In conclusione, il ricorso deve essere rigettato, con conseguente condanna del ricorrente alla rifusione a controparte delle spese processuali, liquidate come da dispositivo.

Sussistono D.P.R. n. 115 del 2012, ex art. 13, comma 1 quater, i presupposti per il versamento da parte del ricorrente dell’ulteriore importo a titolo di contributo unificato pari a quello dovuto per il ricorso, a norma del cit. comma 1 bis.

PQM

Rigetta il ricorso e condanna il ricorrente a rifondere a controparte le spese processuali, liquidate in un totale di Euro 7000, oltre Euro 200 per esborsi e oltre gli accessori di legge.

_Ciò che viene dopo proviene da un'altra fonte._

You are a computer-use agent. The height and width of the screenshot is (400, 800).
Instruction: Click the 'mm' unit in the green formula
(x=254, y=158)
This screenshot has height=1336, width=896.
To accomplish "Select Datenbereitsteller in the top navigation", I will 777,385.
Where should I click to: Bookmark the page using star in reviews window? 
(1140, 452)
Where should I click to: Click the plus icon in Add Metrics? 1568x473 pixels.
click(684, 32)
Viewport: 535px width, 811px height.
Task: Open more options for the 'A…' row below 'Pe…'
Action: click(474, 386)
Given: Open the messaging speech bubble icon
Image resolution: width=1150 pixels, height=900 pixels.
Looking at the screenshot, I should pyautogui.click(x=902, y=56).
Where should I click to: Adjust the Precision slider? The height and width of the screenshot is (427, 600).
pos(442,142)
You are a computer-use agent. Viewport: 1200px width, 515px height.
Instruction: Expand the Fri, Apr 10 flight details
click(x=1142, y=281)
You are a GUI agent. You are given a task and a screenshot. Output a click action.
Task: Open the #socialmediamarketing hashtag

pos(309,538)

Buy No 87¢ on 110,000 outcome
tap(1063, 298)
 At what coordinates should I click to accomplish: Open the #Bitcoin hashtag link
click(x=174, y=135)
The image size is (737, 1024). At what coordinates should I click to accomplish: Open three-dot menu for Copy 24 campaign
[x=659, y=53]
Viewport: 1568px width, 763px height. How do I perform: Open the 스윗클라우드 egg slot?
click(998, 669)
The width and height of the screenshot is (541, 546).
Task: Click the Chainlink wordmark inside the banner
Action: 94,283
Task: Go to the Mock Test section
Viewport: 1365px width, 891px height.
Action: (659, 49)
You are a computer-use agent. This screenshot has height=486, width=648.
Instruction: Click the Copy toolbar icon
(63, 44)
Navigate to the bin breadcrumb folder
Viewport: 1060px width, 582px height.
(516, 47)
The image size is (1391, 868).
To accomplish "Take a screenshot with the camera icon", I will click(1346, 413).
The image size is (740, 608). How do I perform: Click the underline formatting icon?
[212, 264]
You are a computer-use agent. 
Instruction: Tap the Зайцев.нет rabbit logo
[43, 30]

Ai sensi del D.P.R. n. 115 del 2002, art. 13, comma 1 quater, dà atto della sussistenza dei presupposti per il versamento, da parte del ricorrente principale, dell’ulteriore importo a titolo di contributo unificato pari a quello dovuto per il ricorso principale, a norma del cit. art. 13, comma 1 bis.

Così deciso in Roma, il 8 marzo 2016.